JavaScript API Reference
PDF Oxide provides WebAssembly bindings for JavaScript and TypeScript. The npm package pdf-oxide-wasm works in both Node.js and browsers.
npm install pdf-oxide-wasm
For the Rust API, see the Rust API Reference. For the Python API, see the Python API Reference. For type details, see Types & Enums.
WasmPdfDocument
The primary class for opening, extracting, editing, and saving PDFs.
import { WasmPdfDocument } from "pdf-oxide-wasm";
Constructor
new WasmPdfDocument(data)
Load a PDF document from raw bytes.
| Parameter | Type | Description |
|---|---|---|
data |
Uint8Array |
The PDF file contents |
Throws: Error if the PDF is invalid or cannot be parsed.
const bytes = new Uint8Array(readFileSync("document.pdf"));
const doc = new WasmPdfDocument(bytes);
Core Read-Only
pageCount() -> number
Get the number of pages in the document.
version() -> Uint8Array
Get the PDF version as [major, minor].
const [major, minor] = doc.version();
console.log(`PDF ${major}.${minor}`);
authenticate(password) -> boolean
Decrypt an encrypted PDF. Returns true if authentication succeeded.

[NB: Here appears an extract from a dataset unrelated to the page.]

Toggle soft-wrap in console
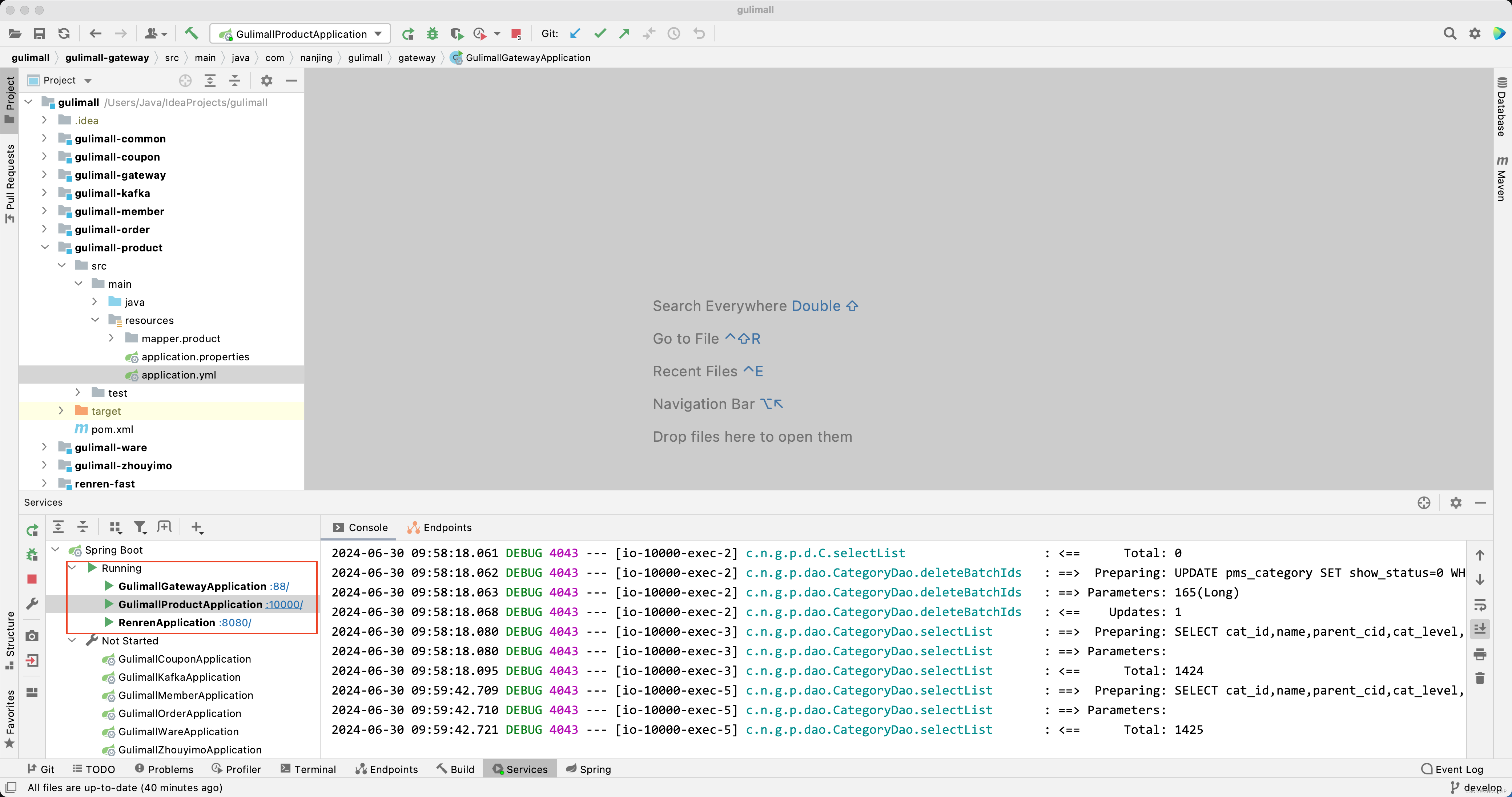1512x797 pixels. pyautogui.click(x=1480, y=604)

| Parameter | Type | Description |
|---|---|---|
password |
string |
The password string |
hasStructureTree() -> boolean
Check if the document is a Tagged PDF with a structure tree.
Text Extraction
extractText(pageIndex) -> string
Extract plain text from a single page.
| Parameter | Type | Description |
|---|---|---|
pageIndex |
number |
Zero-based page number |
const text = doc.extractText(0);
extractAllText() -> string
Extract plain text from all pages, separated by form feed characters.
extractChars(pageIndex) -> Array
Extract individual characters with precise positioning and font metadata.
| Parameter | Type | Description |
|---|---|---|
pageIndex |
number |
Zero-based page number |
Returns: Array of objects with fields:
| Field | Type | Description |
|---|---|---|
char |
string |
The character |
bbox |
{x, y, width, height} |
Bounding box |
fontName |
string |
Font name |
fontSize |
number |
Font size in points |
fontWeight |
string |
Weight (Normal, Bold, etc.) |
isItalic |
boolean |
Italic flag |
color |
{r, g, b} |
RGB color (0.0–1.0) |
const chars = doc.extractChars(0);
for (const c of chars) {
console.log(`'${c.char}' at (${c.bbox.x}, ${c.bbox.y})`);
}
extractPageText(pageIndex) -> object
Get spans, characters, and page dimensions from a single extraction pass. More efficient than calling extractSpans() + extractChars() separately.
| Parameter | Type | Description |
|---|---|---|
pageIndex |
number |
Zero-based page number |
Returns: An object with fields:
| Field | Type | Description |
|---|---|---|
spans |
Array |
Array of span objects |
chars |
Array |
Array of character objects |
pageWidth |
number |
Page width in PDF points |
pageHeight |
number |
Page height in PDF points |
text |
string |
Full text content |
const result = doc.extractPageText(0);
console.log(`Page: ${result.pageWidth}x${result.pageHeight} pt`);
for (const span of result.spans) {
console.log(`'${span.text}' font=${span.fontName} size=${span.fontSize}`);
}
extractSpans(pageIndex, config?, readingOrder?) -> Array
Extract styled text spans with font metadata. Pass "column_aware" as readingOrder for multi-column PDFs.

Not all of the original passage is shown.